Important performance specifications to consider when searching for dynamometers include maximum power absorption, torque capacity, maximum rotary speed, and maximum linear speed on chassis style.  Maximum power absorption is the maximum rotational power the dynamometer can be subjected to and still operate within specifications.  This is typically limited by absorption or braking technology and configuration.  The torque capacity is the maximum continuous torque transmission for which the shaft is designed.  Maximum rotary speed is the maximum rated rotational speed under load.  For chassis style dynamometers the maximum linear speed of the vehicle being tested is typically given in vehicular speed units such as miles per hour.

Mounting types for dynamometers include chassis, stand or pedestal, adjustable or trunnion mount, flange or shaft mount, and portable.  In a chassis type unit, rollers on the dynamometer support the wheels of one or more axles.  One of the rollers transmits the power from the vehicle to the dynamometer for measurement of horsepower and speed.  Vehicles typically drive onto the rollers and/or the rollers lift up from a pit or recess.  Environmental regulations often require a dynamometer during exhaust emission testing.  A stand or pedestal mount is a stationary mount or stand for positioning; may be permanent or moveable between tests.  With an adjustable or trunnion mount the dynamometer can be adjusted for horizontal, vertical, or intermediate testing.  This is typically achieved through trunnion mounting so the dynamometer can pivot to the desired angle.  A flange or shaft mount dynamometer has a flange that couples with flange on motor or engine for direct, in-line mounting.  Portable dynamometer units can be relocated; includes wheeled units.
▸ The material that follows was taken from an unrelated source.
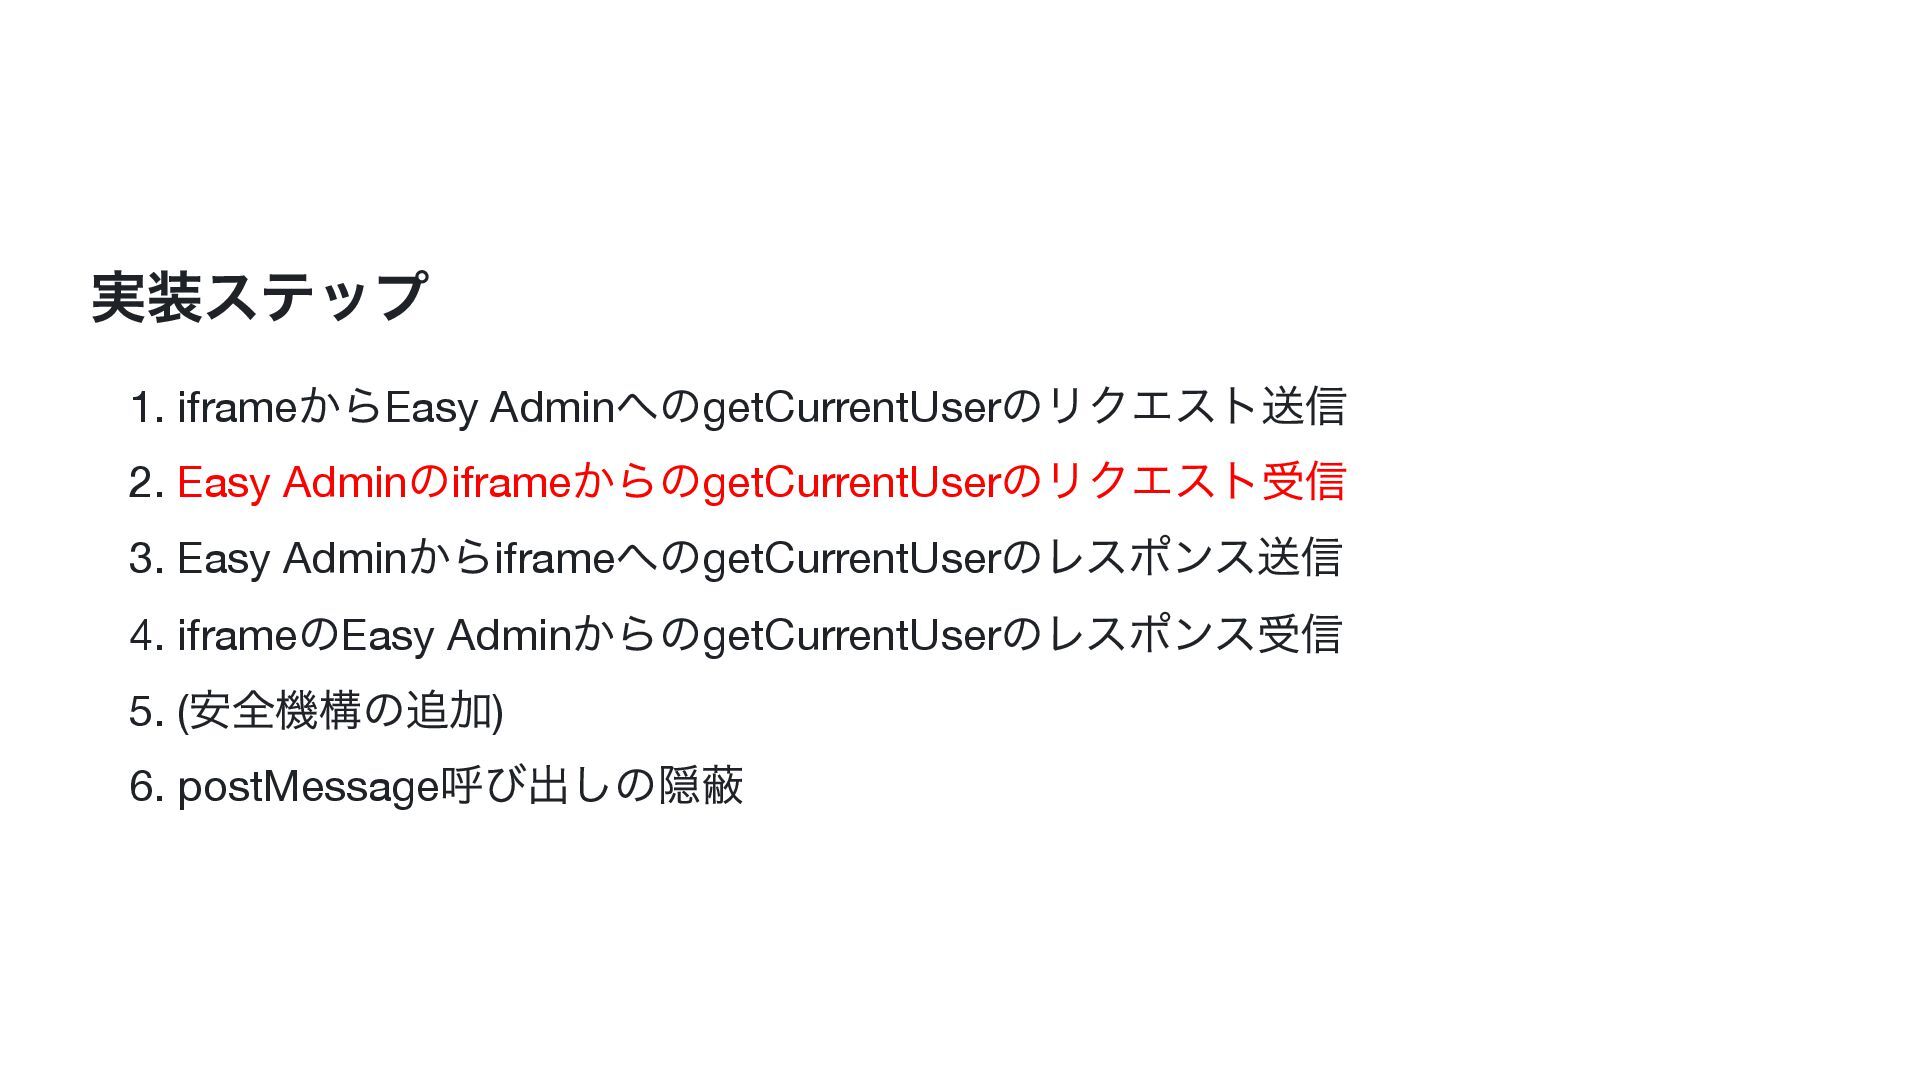Click レスポンス受信 at end of step 4
Viewport: 1920px width, 1080px height.
(x=1193, y=634)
Common applications for dynamometers include general purpose, automotive, aircraft or aerospace, chain or belt drives, gearboxes, fluid power systems, gas or diesel engines, industrial, marine, transmissions, and turbines.  All dynamometers will typically have speed and power feedback for performance testing and monitoring.  Typical features include encoders or other speed / position sensors, torque arms, and reaction sensors.  Common dynamometer interfaces include integral control console, separate console, computer, or modem or remote control.  Features common to dynamometers include PID control, flow control or throttling, data acquisition or logging, alarms, motor power analysis, and engine exhaust analysis.